Data for the task:
---
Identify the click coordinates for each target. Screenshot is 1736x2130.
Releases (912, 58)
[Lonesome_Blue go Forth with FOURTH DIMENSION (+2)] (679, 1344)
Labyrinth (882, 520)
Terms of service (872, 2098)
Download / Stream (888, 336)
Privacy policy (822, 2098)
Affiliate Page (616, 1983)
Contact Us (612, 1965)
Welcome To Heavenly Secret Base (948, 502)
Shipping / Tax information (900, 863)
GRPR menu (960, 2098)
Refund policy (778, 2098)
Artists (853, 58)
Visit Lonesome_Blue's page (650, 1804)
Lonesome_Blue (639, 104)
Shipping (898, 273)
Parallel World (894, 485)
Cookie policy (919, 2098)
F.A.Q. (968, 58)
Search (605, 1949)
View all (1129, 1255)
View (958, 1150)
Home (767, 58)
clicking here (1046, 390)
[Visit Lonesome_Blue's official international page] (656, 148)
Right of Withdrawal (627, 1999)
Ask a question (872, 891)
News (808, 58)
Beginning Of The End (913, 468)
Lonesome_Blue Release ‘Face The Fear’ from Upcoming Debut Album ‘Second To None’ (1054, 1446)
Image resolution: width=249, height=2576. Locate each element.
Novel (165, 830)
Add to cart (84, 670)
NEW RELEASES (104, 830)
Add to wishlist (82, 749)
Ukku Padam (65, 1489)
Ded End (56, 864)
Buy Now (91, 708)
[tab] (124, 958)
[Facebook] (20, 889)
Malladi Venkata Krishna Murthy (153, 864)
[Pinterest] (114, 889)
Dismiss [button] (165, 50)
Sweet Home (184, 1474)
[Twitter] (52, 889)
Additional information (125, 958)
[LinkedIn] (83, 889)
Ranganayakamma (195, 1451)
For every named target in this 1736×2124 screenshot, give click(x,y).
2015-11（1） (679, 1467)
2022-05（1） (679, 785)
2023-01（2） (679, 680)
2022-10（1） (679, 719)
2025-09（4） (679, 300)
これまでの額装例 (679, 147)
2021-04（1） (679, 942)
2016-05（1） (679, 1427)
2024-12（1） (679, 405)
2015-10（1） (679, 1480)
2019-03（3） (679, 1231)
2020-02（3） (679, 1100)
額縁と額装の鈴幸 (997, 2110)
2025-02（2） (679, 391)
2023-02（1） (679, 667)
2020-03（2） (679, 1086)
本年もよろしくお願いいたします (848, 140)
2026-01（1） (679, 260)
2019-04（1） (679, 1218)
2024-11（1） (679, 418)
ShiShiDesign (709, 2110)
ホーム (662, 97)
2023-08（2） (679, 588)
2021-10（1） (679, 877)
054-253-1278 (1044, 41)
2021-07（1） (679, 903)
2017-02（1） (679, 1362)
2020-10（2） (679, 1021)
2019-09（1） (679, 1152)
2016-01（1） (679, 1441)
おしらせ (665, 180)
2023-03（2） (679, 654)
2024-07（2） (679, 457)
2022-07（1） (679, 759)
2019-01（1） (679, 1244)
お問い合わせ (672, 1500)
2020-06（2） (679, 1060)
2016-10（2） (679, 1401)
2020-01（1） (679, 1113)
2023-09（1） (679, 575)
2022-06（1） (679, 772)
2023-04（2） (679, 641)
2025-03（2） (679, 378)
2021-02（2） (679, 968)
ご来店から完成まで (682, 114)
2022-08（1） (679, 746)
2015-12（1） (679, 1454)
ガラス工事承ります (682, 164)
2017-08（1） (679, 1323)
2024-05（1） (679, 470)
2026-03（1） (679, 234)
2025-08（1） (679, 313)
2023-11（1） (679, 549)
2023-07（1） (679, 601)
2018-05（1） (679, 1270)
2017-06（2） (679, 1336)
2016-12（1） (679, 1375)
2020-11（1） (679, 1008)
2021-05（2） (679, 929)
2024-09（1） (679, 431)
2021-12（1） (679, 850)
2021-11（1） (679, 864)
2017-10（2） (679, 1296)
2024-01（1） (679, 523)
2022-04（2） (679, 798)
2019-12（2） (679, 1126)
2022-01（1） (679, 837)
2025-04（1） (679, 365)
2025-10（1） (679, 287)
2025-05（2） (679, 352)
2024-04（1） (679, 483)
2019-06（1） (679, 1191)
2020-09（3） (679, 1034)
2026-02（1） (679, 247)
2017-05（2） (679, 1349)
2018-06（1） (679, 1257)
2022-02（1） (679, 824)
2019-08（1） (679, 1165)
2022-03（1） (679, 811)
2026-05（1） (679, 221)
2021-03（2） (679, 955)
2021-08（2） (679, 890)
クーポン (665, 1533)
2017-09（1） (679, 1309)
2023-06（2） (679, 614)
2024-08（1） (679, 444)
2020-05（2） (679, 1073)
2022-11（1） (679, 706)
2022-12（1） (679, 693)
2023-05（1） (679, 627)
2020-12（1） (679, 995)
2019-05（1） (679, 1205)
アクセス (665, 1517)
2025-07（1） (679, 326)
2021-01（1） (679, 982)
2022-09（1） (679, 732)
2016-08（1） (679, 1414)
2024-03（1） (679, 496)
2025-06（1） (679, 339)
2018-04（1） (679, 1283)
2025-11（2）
---
Required work: Retype the part of the material that opens with the line containing "Ranganayakamma (195, 1451)" and closes with the line containing "2024-12（1） (679, 405)", keeping every line exactly as it appears.

Written answer:
Ranganayakamma (195, 1451)
For every named target in this 1736×2124 screenshot, give click(x,y).
2015-11（1） (679, 1467)
2022-05（1） (679, 785)
2023-01（2） (679, 680)
2022-10（1） (679, 719)
2025-09（4） (679, 300)
これまでの額装例 (679, 147)
2021-04（1） (679, 942)
2016-05（1） (679, 1427)
2024-12（1） (679, 405)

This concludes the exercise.